◆ SOURCE EXTRACT
####
▲ 1 Interior of Magnolia Cotton Mills spinning room. Provided by Wikipedia.
2 Ford assembly line. Provided by Wikipedia.
3 Automation in Ohio assembly plant. Provided by Council on Foreign Relations.
Inside of the Siemens factory. Provided by emc2-factory.
Ever since AlphaGo—Google’s Artificial Intelligence (AI) program—won several matches against one of the world’s best Go players, Lee Sedol, people have fervently discussed the extent to which AI technology will influence their lives. However, AlphaGo is merely the tip of the iceberg, one named the Fourth Industrial Revolution. Just like the previous revolutions, the fourth version is expected to bring innovative changes that will enrich the world. However, this time may be more remarkable because machines can get tasks done without receiving any human input.
The concept of the Fourth Industrial Revolution was first introduced at the World Economic Forum (WEF) annual meeting, held in Davos, Switzerland from January 20 to 23 this year. The WEF meeting, where internationally prominent figures in the fields of economics and politics gather to seek solutions to key economic global challenges, has been held since 1971. In this year’s WEF meeting, the main agenda was “Mastering the Fourth Industrial Revolution.” This indicates that the Fourth Industrial Revolution is now a topic that deserves worldwide attention. In fact, it can already be experienced in countries like Germany.
####
◆ RECORDS SUPPLIED

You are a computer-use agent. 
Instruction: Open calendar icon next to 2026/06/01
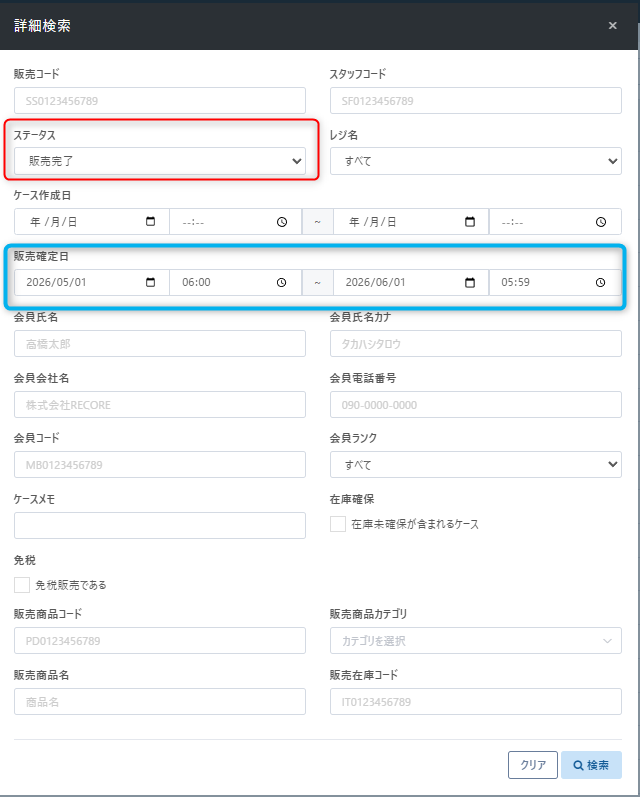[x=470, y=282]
####
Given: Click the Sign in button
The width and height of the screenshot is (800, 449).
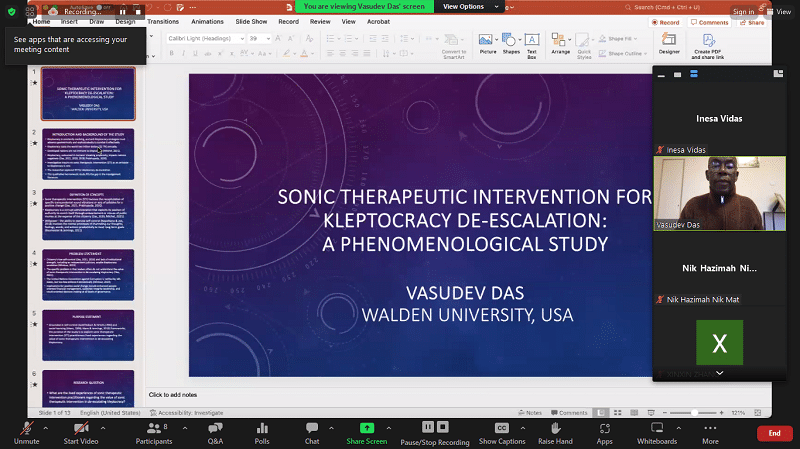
####
◆ YOUR INSTRUCTIONS
Copy out the article on the Fourth Industrial Revolution above in full, image captions included, with no changes.

◆ SOLUTION TO THE EXERCISE
▲ 1 Interior of Magnolia Cotton Mills spinning room. Provided by Wikipedia.
2 Ford assembly line. Provided by Wikipedia.
3 Automation in Ohio assembly plant. Provided by Council on Foreign Relations.
Inside of the Siemens factory. Provided by emc2-factory.
Ever since AlphaGo—Google’s Artificial Intelligence (AI) program—won several matches against one of the world’s best Go players, Lee Sedol, people have fervently discussed the extent to which AI technology will influence their lives. However, AlphaGo is merely the tip of the iceberg, one named the Fourth Industrial Revolution. Just like the previous revolutions, the fourth version is expected to bring innovative changes that will enrich the world. However, this time may be more remarkable because machines can get tasks done without receiving any human input.
The concept of the Fourth Industrial Revolution was first introduced at the World Economic Forum (WEF) annual meeting, held in Davos, Switzerland from January 20 to 23 this year. The WEF meeting, where internationally prominent figures in the fields of economics and politics gather to seek solutions to key economic global challenges, has been held since 1971. In this year’s WEF meeting, the main agenda was “Mastering the Fourth Industrial Revolution.” This indicates that the Fourth Industrial Revolution is now a topic that deserves worldwide attention. In fact, it can already be experienced in countries like Germany.